The DNA only becomes interesting when other people from the same line are matched with other "siblings." This line is very fortunate in that there are 33 people from different places who were DNA tested and match with others from Mary and William. The percentage of connections make matches between family members more reliable. The fact that there are so many of these matches. compelled me to buy a membership at Gedmatch to understand segments better. I am also seeking guidance from a professional Genetic Genealogist to explain the specifics to me. One of the important pieces is a question whether their mother Mary was unnamed in her father's Will because of some convention because she married before he died or because she didn't exist in that family? The DNA is helping to sort that out.

It's this question that compelled me to reach out and work with the PM of her suspected father's profile. We are doing a lot of research off list through email because her profile was so busy. He is becoming more active as we're building a compelling bridge between this unnamed pioneer woman and her family and the Y-DNA contributor to the Glendinnings. That's the point of the Genetic Genealogist.

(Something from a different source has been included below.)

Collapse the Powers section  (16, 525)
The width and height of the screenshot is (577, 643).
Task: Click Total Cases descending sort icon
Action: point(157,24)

Here's something Scott and I unearthed awhile ago [1], but we couldn't figure how it fit into Archibald's puzzle until we found the French Indian war was between 1754-1763. Archibald Sr. died in 1749 so it didn't make sense that it would be Mary's father...he married twice and died too early..But Scott figured out it was about Archibald's son was Archibald Jr. The DNA of 33 DNA connections along with this article was important information and worth taking seriously.

Before I disconnected Mary from Esther, the Pennsylvanian DNA connections also connect with Esther Mayes (Mrs. Glendinning Sr.) which it would seem couldn't happen without the bridge. I disconnected her for the sake of collaboration, but without that connect, Mary's siblings won't show. To explain this better, we'd need the genealogist to explain why that's true - but at the time we thought it was pretty awesome. Those Pennsylvania Connections still appear on Mary's profile (Nancy's apparent mother) so They'll be back up with Esther when the Powers that Be tell me I can reconnect the profiles.

Now perhaps you're up to speed. Not complete, and needs more research, but that's where we're at.